GOAL OF THE EXERCISE: Transcribe verbatim the portion of the course syllabus between "Course Description:  This course" and "complete the assignments.", inclusive.

PROVIDED PASSAGE:
━━━━━━━━━━
Syllabus

ST 563: Introduction to Statistical Learning (Online)
Fall, 2021
3 credit hours

 

Instructor: Dr. Arnab Maity
Email: amaity@ncsu.edu
Office hours (via Zoom): Wednesday 4:30  – 5:30 PM EST, or by appointment

 

Teaching Assistant (TA): Hunter Jiang
Email: hjiang24@ncsu.edu
Office hours (via Zoom):
Monday/Thursday 4:30 — 6:00 PM
, or by appointment

 

Course Description:  This course covers supervised and unsupervised statistical learning techniques, such as regression, classification, clustering, and dimension reduction. Specific topics include linear and generalized linear models, regularized regression, bootstrap and cross-validation, discriminant analysis, nearest neighbor methods, classification and regression tree (random forest, bagging, boosting), support vector machine, neural networks, principal component analysis, hierarchical clustering. We will use the R software for demonstration, but students can choose any language they like to complete the assignments.
━━━━━━━━━━
INPUT DATA:
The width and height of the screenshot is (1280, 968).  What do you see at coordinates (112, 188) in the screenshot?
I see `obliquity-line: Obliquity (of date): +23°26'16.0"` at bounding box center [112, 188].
━━━━━━━━━━
RESULT OF THE EXERCISE:
Course Description:  This course covers supervised and unsupervised statistical learning techniques, such as regression, classification, clustering, and dimension reduction. Specific topics include linear and generalized linear models, regularized regression, bootstrap and cross-validation, discriminant analysis, nearest neighbor methods, classification and regression tree (random forest, bagging, boosting), support vector machine, neural networks, principal component analysis, hierarchical clustering. We will use the R software for demonstration, but students can choose any language they like to complete the assignments.